• Instructions for the task: Starting with the first line of the data that follows, transcribe every line verbatim until the line containing "Screen dimensions: 934x400" has been transcribed.
======== Data provided ========
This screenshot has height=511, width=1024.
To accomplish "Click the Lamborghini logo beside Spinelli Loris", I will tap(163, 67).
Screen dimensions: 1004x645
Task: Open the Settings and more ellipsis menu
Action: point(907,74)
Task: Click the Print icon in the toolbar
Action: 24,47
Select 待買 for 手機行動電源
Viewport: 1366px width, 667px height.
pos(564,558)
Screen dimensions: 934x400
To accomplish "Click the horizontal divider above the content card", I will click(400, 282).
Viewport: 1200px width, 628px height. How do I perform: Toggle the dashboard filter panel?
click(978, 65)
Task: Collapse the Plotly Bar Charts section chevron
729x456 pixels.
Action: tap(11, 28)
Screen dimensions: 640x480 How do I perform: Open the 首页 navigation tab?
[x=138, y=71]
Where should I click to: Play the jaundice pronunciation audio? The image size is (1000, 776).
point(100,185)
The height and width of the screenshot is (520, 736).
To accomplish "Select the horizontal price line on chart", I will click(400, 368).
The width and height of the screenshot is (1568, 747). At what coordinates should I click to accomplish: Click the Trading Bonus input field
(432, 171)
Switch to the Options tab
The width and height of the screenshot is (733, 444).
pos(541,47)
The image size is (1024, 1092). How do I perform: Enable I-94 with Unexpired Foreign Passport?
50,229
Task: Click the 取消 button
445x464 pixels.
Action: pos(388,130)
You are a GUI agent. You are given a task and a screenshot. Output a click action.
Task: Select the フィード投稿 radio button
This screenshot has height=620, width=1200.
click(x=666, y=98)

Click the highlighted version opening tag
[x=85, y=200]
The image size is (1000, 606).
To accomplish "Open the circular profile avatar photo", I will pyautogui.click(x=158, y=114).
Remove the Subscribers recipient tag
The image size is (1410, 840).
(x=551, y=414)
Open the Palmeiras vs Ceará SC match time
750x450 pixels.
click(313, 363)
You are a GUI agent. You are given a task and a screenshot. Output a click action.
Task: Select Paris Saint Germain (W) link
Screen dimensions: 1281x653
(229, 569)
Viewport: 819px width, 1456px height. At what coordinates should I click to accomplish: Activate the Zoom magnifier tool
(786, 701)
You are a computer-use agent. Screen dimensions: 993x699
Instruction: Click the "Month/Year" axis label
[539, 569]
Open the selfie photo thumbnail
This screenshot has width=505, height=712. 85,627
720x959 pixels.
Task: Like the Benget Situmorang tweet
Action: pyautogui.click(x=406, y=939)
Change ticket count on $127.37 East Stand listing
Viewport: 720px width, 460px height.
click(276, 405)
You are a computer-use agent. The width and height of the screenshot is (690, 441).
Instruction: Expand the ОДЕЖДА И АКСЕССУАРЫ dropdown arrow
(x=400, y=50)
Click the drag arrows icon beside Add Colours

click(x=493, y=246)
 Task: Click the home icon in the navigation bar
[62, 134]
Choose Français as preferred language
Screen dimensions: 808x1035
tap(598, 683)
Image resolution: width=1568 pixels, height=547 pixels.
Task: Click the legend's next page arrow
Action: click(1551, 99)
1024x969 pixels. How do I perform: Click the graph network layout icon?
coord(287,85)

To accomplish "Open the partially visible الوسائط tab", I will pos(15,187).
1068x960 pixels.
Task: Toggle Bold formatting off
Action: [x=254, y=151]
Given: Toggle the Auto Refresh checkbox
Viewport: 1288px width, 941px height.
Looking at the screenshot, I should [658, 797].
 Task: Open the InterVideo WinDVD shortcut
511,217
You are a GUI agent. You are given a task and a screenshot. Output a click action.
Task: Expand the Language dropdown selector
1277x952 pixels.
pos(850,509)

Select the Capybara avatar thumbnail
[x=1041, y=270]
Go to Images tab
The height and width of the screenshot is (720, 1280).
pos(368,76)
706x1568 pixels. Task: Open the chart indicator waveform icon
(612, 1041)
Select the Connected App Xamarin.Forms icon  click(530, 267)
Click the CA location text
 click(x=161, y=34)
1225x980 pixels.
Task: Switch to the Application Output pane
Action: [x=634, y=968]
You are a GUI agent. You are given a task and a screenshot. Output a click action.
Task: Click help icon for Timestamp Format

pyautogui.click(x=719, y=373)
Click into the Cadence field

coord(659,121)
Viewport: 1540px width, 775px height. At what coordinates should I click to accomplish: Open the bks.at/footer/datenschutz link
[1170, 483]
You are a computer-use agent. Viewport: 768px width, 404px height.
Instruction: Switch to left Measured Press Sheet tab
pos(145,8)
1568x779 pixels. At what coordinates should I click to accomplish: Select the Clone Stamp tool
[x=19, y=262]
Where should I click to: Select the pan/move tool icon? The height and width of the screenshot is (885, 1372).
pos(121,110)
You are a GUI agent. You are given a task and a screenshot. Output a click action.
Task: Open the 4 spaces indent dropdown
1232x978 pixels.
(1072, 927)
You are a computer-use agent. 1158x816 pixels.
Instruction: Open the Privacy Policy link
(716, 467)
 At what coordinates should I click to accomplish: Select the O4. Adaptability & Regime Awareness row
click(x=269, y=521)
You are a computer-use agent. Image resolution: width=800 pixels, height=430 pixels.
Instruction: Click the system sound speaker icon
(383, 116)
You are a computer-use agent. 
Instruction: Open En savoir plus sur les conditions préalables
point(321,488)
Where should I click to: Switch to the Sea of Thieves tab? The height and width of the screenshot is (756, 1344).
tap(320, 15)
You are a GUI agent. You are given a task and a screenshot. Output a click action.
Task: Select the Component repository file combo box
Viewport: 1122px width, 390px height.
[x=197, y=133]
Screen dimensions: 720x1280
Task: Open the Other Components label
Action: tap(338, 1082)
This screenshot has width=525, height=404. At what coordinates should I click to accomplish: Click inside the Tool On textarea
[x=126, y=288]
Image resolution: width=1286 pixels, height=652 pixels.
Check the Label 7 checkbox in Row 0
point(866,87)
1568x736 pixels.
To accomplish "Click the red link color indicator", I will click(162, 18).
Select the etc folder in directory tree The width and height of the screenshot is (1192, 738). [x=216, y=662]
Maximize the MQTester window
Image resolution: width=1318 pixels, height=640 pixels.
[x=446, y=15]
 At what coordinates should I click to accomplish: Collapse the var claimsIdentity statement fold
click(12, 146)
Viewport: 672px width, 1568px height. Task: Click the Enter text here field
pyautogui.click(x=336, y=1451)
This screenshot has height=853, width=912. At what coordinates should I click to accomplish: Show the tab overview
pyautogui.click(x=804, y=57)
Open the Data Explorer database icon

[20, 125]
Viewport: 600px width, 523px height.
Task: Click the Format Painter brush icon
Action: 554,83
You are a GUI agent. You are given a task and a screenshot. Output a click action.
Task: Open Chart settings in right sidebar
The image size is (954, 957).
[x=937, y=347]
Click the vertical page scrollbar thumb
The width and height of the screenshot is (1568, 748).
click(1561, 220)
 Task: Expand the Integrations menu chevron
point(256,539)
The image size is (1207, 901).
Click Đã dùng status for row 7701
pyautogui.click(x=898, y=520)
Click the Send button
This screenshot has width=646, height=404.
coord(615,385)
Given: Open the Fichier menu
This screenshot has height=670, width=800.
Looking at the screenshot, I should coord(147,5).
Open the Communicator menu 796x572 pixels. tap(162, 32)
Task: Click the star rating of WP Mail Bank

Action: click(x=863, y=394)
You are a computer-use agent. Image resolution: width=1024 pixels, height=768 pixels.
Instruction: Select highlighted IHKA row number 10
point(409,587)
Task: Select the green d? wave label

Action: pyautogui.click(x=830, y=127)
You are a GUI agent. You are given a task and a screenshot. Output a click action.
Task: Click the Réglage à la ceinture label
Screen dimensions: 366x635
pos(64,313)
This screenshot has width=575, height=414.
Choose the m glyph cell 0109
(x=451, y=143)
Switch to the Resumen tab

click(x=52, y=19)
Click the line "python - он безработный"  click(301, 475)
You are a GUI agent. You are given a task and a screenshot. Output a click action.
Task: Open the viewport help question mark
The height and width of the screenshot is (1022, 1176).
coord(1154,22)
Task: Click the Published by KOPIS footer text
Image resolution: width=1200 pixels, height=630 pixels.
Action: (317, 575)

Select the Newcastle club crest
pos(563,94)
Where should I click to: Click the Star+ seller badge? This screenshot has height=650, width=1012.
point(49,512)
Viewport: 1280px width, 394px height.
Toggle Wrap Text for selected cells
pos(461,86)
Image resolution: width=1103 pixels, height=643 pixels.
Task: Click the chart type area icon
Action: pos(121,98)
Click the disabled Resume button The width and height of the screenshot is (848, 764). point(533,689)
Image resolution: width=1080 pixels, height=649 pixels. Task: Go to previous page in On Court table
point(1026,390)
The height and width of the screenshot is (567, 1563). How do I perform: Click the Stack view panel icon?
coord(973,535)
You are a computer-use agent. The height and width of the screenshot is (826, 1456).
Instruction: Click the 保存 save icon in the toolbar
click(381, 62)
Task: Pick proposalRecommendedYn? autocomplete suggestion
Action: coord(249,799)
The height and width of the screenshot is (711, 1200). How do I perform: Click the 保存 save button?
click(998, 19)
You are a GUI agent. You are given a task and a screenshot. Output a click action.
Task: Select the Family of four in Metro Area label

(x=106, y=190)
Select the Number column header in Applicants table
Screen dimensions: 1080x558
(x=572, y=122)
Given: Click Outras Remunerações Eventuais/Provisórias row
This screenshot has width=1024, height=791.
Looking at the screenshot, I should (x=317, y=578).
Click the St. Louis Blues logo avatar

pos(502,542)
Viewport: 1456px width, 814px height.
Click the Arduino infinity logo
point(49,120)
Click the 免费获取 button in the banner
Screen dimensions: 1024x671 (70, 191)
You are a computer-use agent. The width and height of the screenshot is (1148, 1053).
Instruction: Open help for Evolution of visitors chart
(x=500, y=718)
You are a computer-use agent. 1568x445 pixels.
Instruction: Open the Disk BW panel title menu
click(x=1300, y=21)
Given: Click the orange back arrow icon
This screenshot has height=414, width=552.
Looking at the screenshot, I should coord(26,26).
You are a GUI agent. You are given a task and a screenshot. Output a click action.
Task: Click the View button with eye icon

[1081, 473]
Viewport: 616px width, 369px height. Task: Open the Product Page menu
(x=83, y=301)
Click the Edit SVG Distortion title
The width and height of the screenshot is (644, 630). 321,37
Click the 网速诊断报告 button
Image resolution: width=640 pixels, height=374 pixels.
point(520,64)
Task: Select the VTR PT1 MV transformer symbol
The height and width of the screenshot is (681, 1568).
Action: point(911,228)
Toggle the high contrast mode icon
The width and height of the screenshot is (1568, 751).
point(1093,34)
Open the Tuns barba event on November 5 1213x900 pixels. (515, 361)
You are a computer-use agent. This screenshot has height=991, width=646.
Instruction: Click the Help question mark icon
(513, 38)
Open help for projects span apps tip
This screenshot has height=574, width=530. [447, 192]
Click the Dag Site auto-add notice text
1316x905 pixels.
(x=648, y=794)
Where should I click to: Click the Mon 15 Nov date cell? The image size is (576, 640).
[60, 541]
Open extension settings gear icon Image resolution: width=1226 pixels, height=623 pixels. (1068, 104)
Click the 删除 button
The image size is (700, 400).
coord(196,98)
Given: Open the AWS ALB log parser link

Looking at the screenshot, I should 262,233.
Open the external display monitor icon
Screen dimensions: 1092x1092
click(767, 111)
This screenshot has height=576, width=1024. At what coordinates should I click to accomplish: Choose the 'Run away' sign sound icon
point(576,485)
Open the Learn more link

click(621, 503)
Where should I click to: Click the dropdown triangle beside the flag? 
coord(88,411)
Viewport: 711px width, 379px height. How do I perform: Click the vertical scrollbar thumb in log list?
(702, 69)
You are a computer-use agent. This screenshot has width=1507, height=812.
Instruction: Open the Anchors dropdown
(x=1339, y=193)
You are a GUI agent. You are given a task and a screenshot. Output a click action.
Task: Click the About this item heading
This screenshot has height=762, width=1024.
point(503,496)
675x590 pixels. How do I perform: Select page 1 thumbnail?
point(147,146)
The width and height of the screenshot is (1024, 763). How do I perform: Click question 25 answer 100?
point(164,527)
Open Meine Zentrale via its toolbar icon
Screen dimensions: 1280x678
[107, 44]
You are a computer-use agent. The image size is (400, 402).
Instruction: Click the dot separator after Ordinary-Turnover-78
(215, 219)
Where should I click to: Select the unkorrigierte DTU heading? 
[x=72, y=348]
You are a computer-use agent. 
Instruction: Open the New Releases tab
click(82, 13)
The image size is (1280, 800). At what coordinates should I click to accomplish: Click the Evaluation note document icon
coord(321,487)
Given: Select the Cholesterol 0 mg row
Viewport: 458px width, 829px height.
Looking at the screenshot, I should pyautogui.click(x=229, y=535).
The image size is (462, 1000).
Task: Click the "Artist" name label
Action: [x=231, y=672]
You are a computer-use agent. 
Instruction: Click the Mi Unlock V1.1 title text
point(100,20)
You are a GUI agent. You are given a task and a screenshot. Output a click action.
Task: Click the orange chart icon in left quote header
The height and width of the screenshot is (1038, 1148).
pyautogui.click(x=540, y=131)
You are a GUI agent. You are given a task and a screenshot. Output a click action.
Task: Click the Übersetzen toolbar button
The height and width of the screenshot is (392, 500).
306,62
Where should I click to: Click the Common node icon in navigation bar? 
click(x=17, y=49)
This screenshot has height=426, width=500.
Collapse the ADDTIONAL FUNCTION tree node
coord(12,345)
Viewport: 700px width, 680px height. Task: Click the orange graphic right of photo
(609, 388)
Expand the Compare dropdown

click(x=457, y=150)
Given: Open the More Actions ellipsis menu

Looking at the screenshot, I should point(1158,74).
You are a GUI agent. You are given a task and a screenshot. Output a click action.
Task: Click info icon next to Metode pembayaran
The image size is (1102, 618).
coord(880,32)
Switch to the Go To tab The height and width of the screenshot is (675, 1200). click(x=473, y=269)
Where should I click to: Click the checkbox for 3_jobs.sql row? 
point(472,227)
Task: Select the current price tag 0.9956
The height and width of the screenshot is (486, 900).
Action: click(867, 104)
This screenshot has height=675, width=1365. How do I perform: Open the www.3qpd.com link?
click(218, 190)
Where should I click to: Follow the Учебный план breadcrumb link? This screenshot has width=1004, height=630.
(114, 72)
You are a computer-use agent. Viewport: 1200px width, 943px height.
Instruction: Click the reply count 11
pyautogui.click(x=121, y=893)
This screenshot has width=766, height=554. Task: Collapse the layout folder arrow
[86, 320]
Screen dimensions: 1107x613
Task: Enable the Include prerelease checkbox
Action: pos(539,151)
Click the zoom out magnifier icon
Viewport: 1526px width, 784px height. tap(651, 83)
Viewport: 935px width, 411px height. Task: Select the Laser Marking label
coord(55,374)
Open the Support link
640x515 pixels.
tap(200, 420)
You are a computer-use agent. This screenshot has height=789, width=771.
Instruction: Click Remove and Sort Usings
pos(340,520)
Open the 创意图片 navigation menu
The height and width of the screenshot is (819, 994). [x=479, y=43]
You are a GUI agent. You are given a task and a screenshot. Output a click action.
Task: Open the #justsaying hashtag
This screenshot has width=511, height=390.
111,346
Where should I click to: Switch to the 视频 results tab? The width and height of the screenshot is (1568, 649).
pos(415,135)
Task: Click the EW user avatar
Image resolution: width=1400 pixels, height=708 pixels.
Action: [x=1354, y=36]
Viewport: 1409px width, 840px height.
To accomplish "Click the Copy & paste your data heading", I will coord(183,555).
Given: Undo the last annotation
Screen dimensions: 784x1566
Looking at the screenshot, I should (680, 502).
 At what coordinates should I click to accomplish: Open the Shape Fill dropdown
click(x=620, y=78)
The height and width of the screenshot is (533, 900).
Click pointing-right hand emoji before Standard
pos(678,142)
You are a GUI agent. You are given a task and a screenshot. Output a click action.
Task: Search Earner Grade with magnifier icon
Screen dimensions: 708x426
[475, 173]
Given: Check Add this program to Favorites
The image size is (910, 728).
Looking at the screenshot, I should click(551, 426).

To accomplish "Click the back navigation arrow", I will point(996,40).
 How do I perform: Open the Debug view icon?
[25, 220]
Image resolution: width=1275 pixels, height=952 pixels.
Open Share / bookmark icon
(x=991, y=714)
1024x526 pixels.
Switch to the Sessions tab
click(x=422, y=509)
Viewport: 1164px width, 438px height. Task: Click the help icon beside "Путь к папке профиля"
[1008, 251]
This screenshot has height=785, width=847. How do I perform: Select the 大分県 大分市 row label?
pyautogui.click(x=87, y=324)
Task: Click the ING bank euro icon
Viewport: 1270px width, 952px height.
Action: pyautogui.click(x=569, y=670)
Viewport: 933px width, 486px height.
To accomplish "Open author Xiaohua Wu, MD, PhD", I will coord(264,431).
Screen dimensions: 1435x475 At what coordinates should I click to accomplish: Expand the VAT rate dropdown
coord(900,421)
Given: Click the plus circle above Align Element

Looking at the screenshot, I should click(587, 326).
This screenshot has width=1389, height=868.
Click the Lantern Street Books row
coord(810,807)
========
• Exercise response:
This screenshot has height=511, width=1024.
To accomplish "Click the Lamborghini logo beside Spinelli Loris", I will tap(163, 67).
Screen dimensions: 1004x645
Task: Open the Settings and more ellipsis menu
Action: point(907,74)
Task: Click the Print icon in the toolbar
Action: 24,47
Select 待買 for 手機行動電源
Viewport: 1366px width, 667px height.
pos(564,558)
Screen dimensions: 934x400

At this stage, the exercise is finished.